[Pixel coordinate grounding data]
:::

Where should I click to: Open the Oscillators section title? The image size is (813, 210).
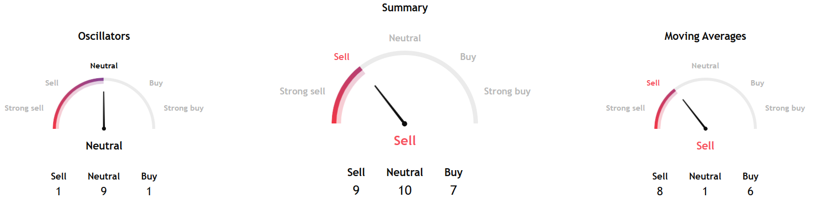[104, 36]
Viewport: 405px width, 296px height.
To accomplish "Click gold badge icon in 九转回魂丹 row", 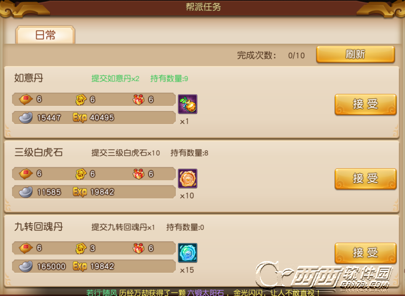I will point(81,248).
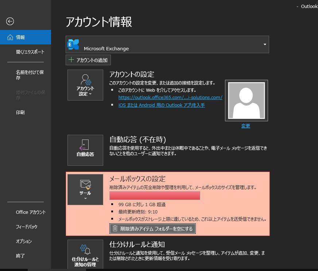Expand the chevron under ツール
The width and height of the screenshot is (318, 271).
85,199
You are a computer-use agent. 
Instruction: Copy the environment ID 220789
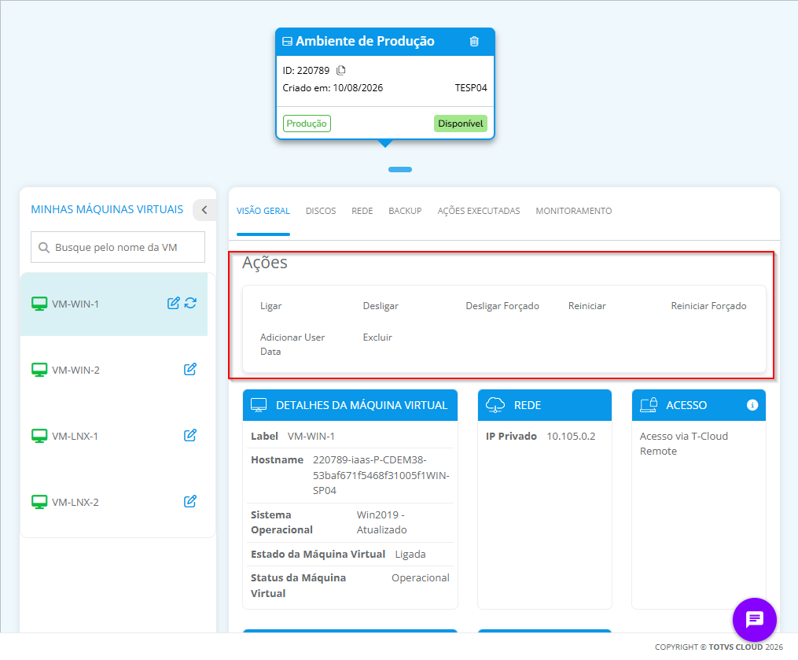(x=341, y=70)
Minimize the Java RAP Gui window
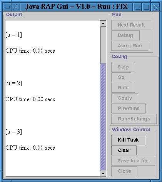 pos(137,7)
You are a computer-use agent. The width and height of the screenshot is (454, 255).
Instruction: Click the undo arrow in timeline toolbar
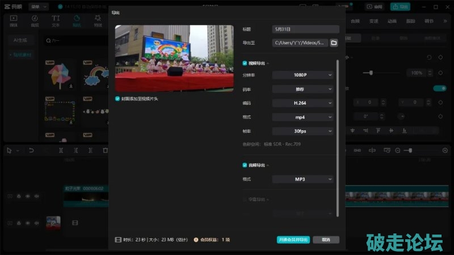click(31, 150)
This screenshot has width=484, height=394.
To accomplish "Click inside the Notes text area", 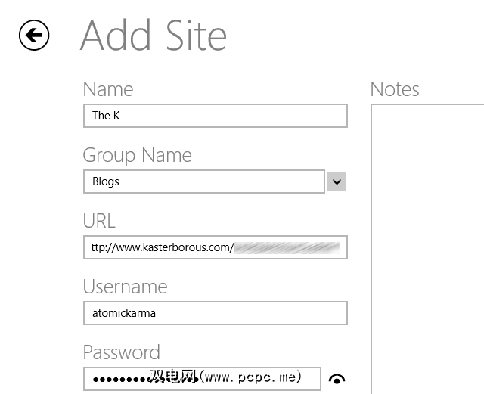I will (x=427, y=242).
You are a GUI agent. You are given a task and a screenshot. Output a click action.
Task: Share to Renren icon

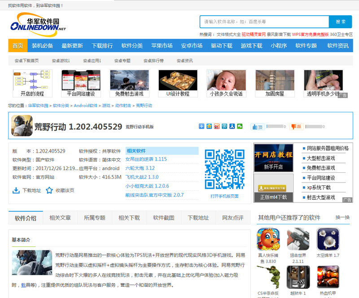click(x=232, y=126)
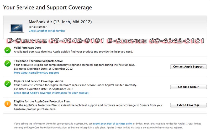Click the green checkmark for Repairs and Service Coverage

(x=7, y=84)
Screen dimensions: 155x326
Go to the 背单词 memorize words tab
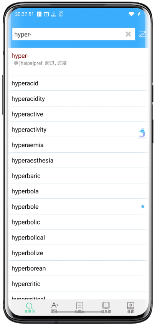106,308
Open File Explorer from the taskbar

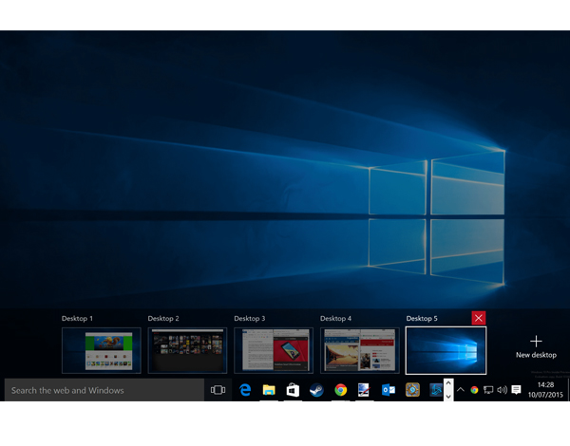(x=269, y=390)
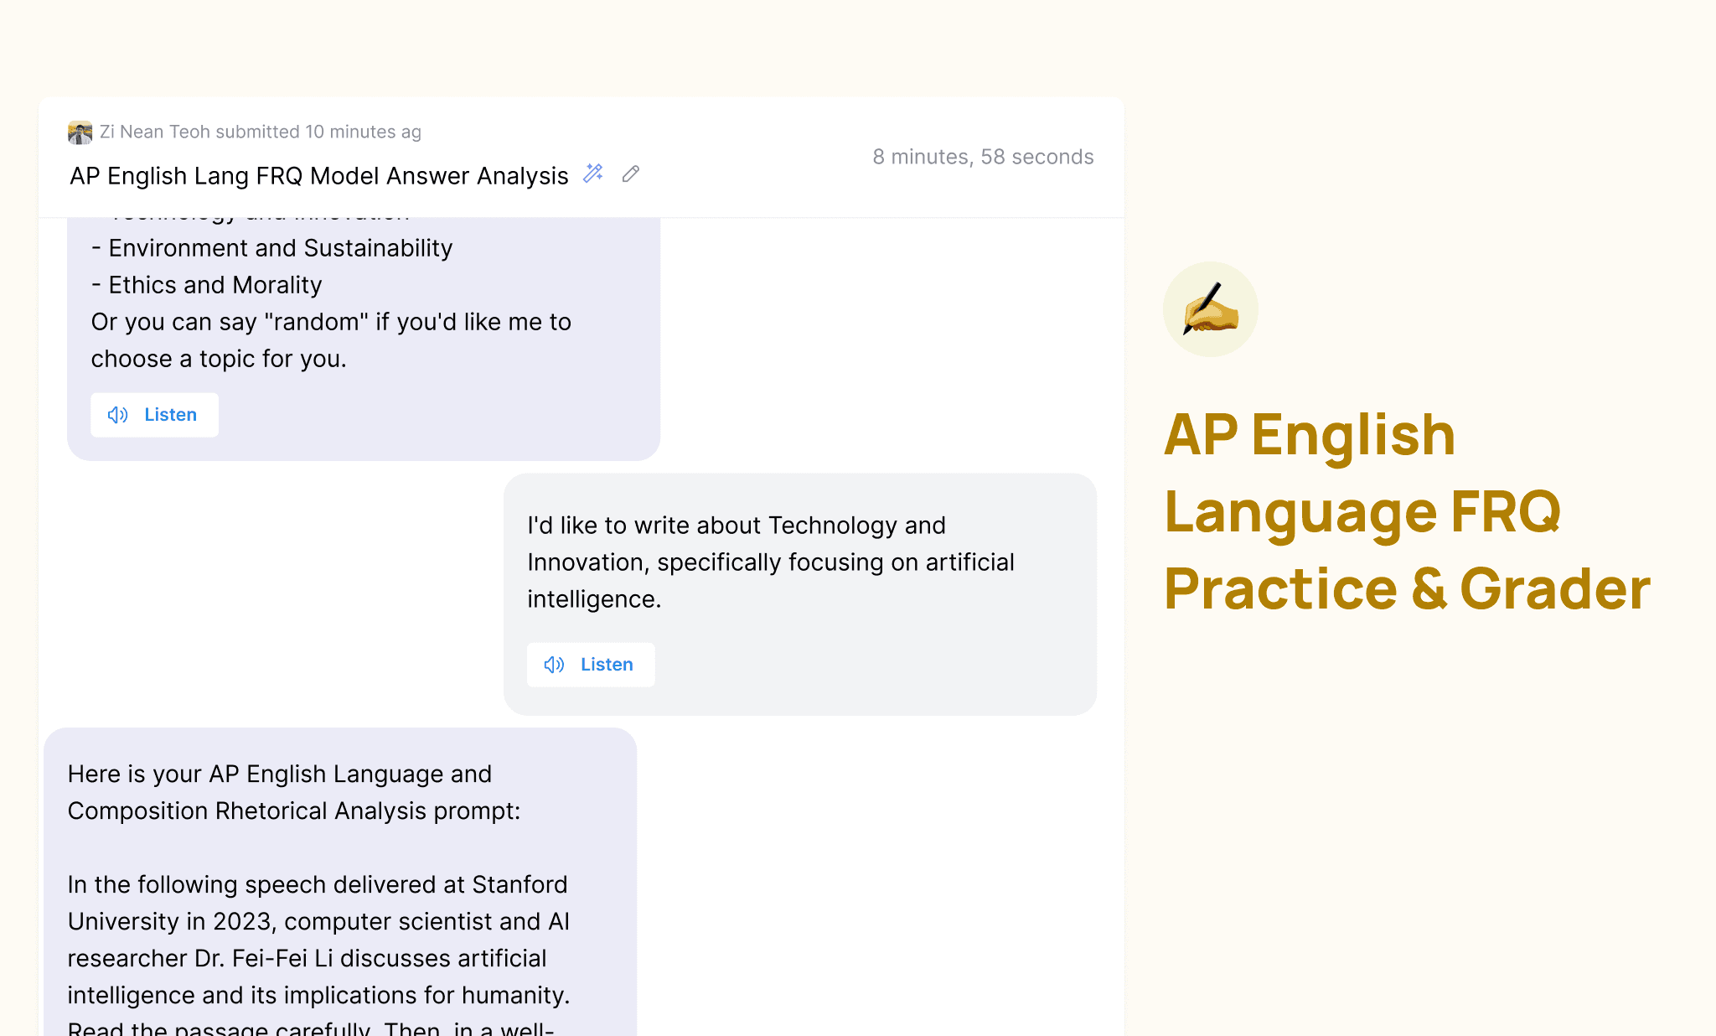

:::

▸ ABOUT THIS EXERCISE:
Lines from the entries that contain the string "computer" must be found and copied.

▸ ANSWER TO THIS PROBLEM:
You are a computer-use agent. 
You are a computer-use agent. The width and height of the screenshot is (454, 255).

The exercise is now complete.